The drive was less than 5 hours, so not too bad. Unless you count the countless idiots on the road. Which is a stupid statement because they cant be counted if they are countless but to try would be enough to frustrate you the way I was.

So to all the people on the road today:

Guy who drove the same pace as me for 30 miles creepily smiling at me:
You are asinine, what could possibly come from driving next to me for that long. Would I be wooed by your eerie looks and suddenly decide to follow you down whatever exit you took and we would stop at a rest stop and live happily ever after? Yeah likely story. Just like the one you told the cops about you not killing that local girl. Mmmhmm.

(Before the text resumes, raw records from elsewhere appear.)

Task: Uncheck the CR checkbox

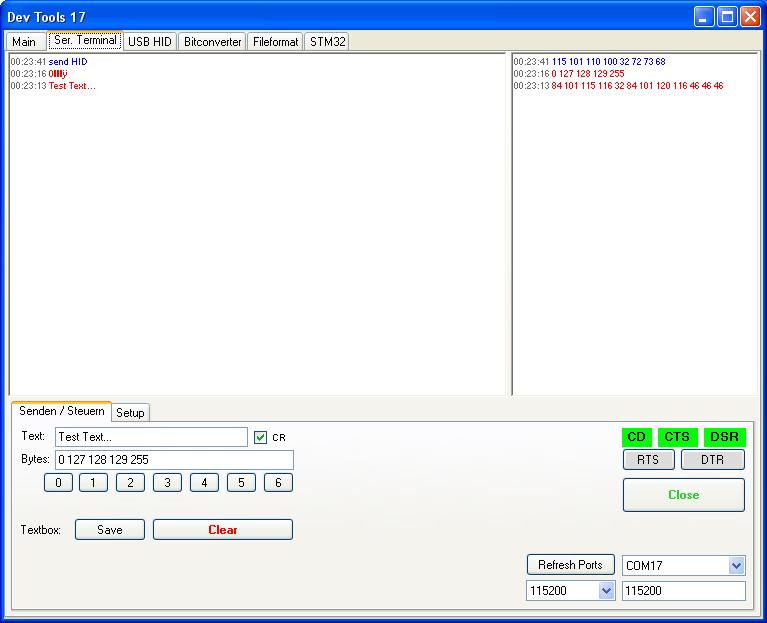Action: [x=261, y=437]
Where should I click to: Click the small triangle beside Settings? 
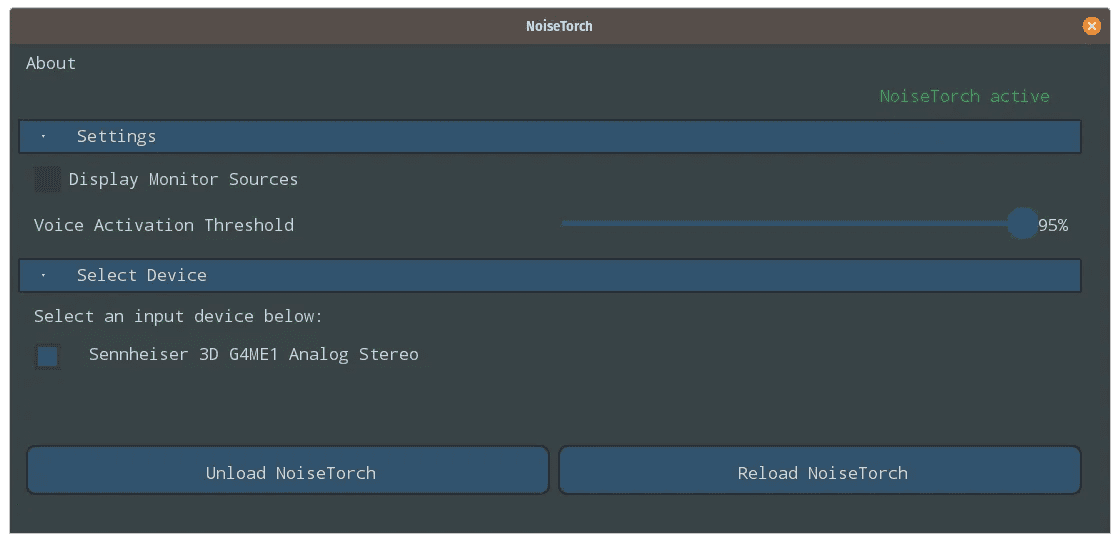pos(44,136)
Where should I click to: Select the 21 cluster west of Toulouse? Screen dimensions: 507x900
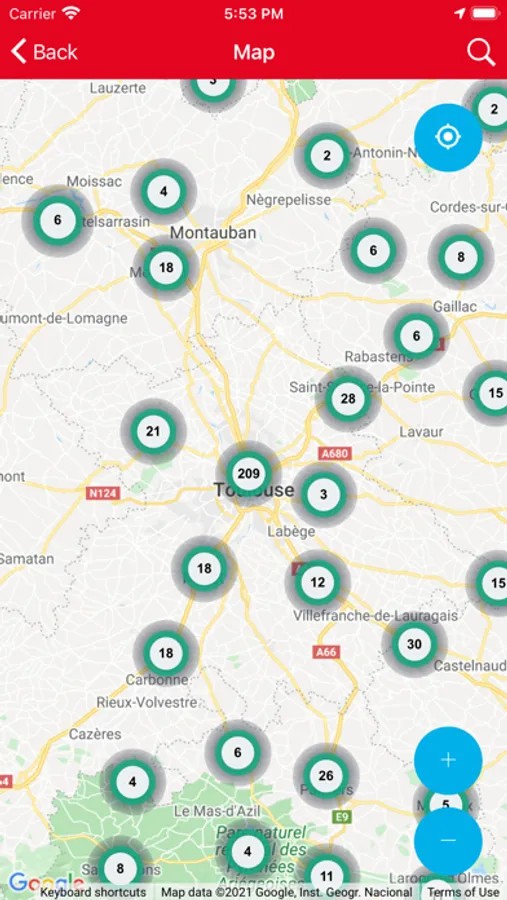pos(153,431)
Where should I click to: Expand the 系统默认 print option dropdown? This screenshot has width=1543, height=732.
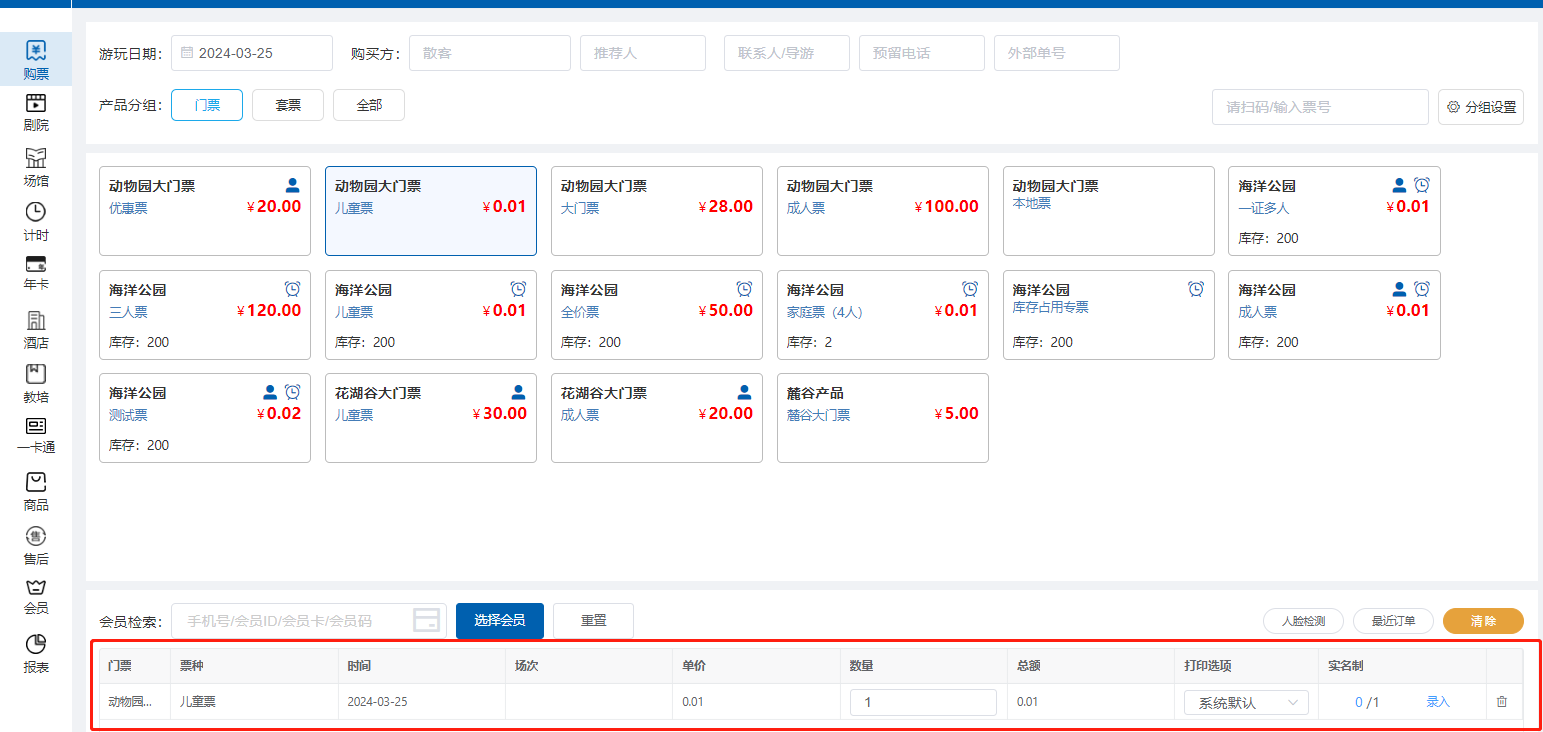[x=1246, y=703]
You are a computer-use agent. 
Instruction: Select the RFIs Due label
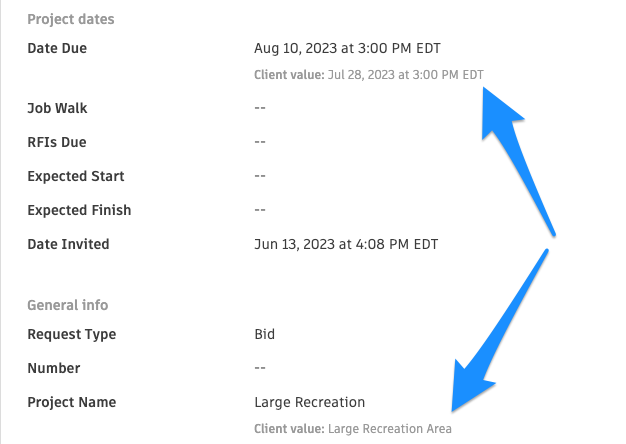pos(56,142)
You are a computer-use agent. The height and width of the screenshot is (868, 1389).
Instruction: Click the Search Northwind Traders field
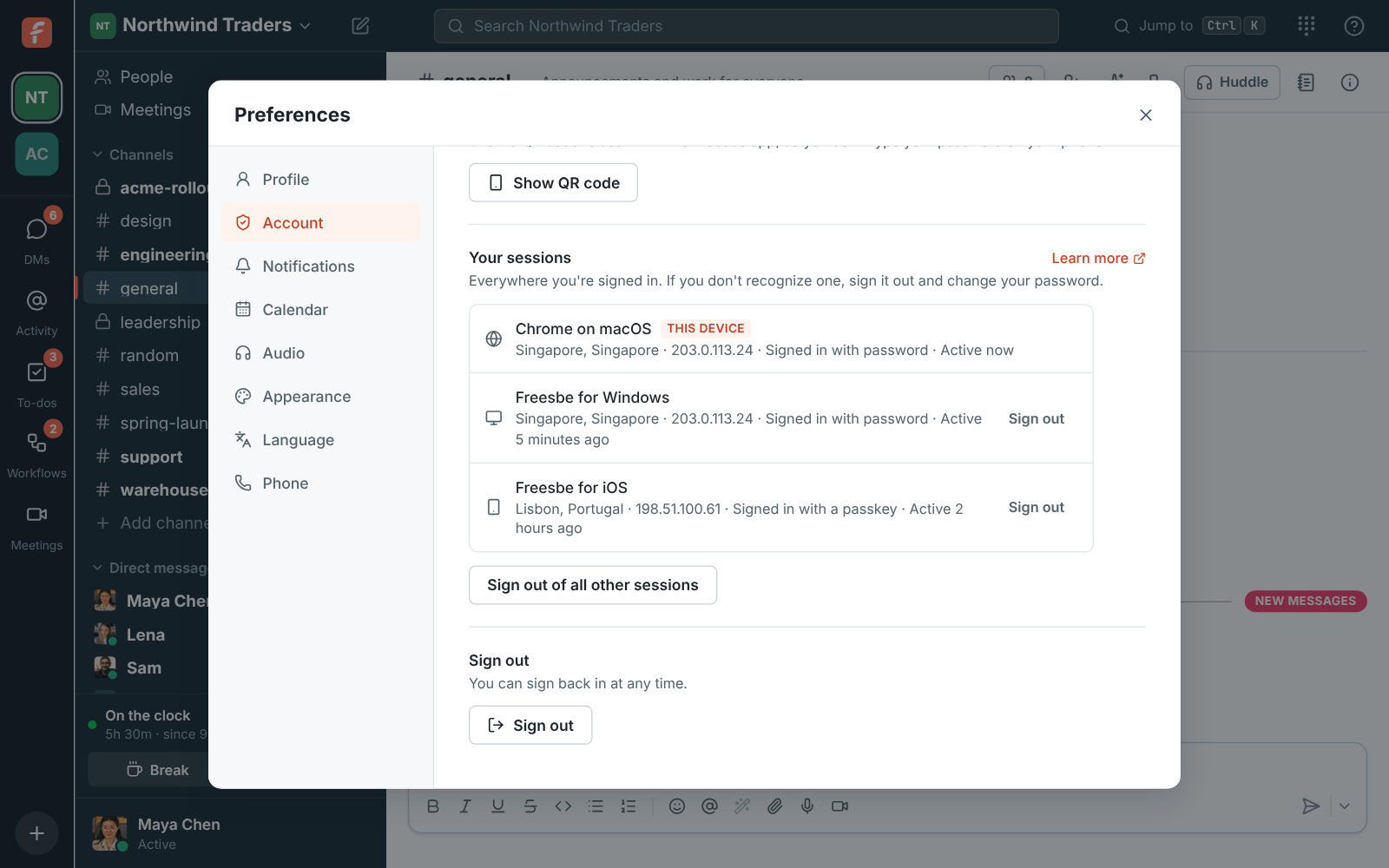(x=746, y=26)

Kid who I used to go to high school with:
Freaking look at me when I am waving at you. I know you saw me. Who doesn't look out their windows when they are driving? You are like the complete opposite of creepy other guy who wouldn't stop staring at me. Just one look over to your left so I can feel less insane. Thanks.

Woman at whom I yelled:
I apologize for yelling. I also apologize for assuming you are a woman. But you were driving like a freaking woman. All slow and turning without a blinker. Ya killing me lady.

Winshield wipers:
thanks for not working.again. in the rain. 'nuff said.

All the people who chatted with me on the cellular:
Thanks for letting me fool you into believing that I cared what you were saying when in reality the kinda time you can kill on the road while in a conversation is priceless. Thanks for being a trooper. I fully expect you to be there again on the way back on Monday.

State Policeman:
Hey thanks. Thanks a lot. For getting up behind everyone in the left lane and making them freak out and think you were coming after them so they drove wildly out of your way. Thereby creating more of a driving hazard than their original speed violation. Thanks again. But know this. You didn't fool me. You weren't coming after me and I knew it. So suck on that copper cuz I wasn't going to slow down for you! Ha!

All other drivers:
Hear me now. I want you out of my way when I am on the same road as you. Simple as that.

K tttthhhaaannkkksss!

Now I am off to recreate Fabulous Fridays North Cackalacky style!!!

...stay tuned!

1 comment:

  1. Laughing my ass off at high school boy who wouldn't look at you. Laughing harder at "freaking look at me when I wave to you".

    If you frigging call me on Monday, I'm going to tell you to call me back when you're at home, beotch. I invented the "keep me entertained while I drive" trick.